_Data_
▬▬▬▬▬▬▬▬▬▬

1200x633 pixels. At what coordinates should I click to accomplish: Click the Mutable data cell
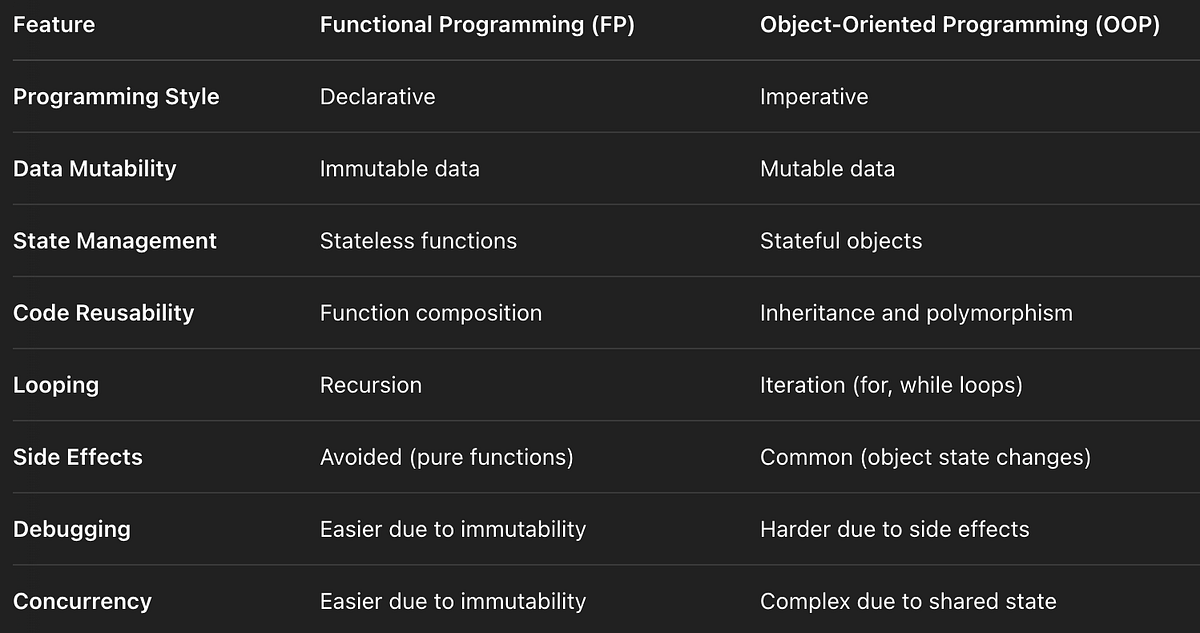pos(827,169)
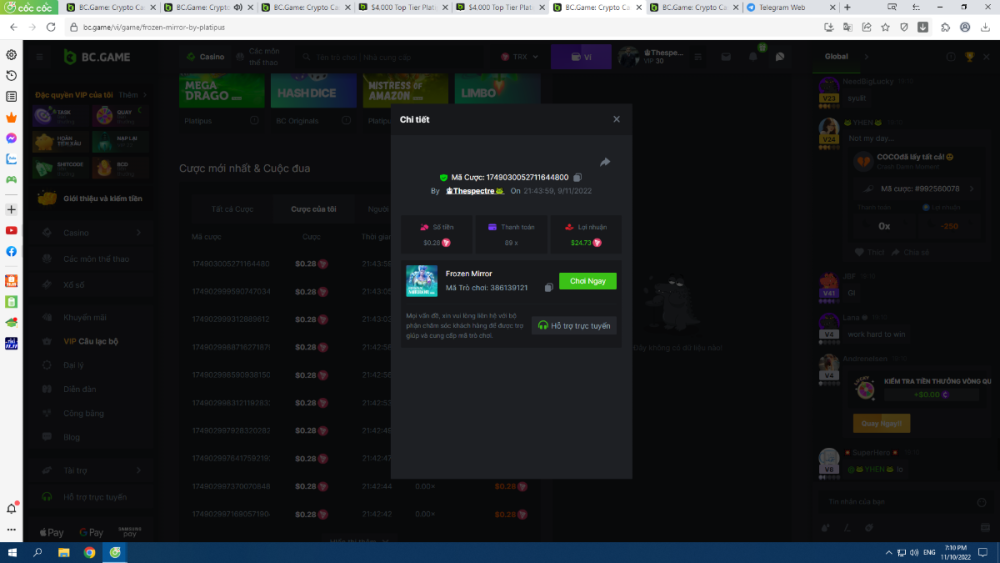The height and width of the screenshot is (563, 1000).
Task: Close the Chi tiết dialog
Action: click(616, 119)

▬▬▬▬▬▬▬▬▬▬

_Problem to work on_
I'd like every record transcribed exactly, with no pictures carried over.

_Result for this task_
1200x633 pixels. At what coordinates should I click to accomplish: Click the Mutable data cell
pos(827,169)
The height and width of the screenshot is (563, 1000).
Task: Close the Chi tiết dialog
Action: click(616, 119)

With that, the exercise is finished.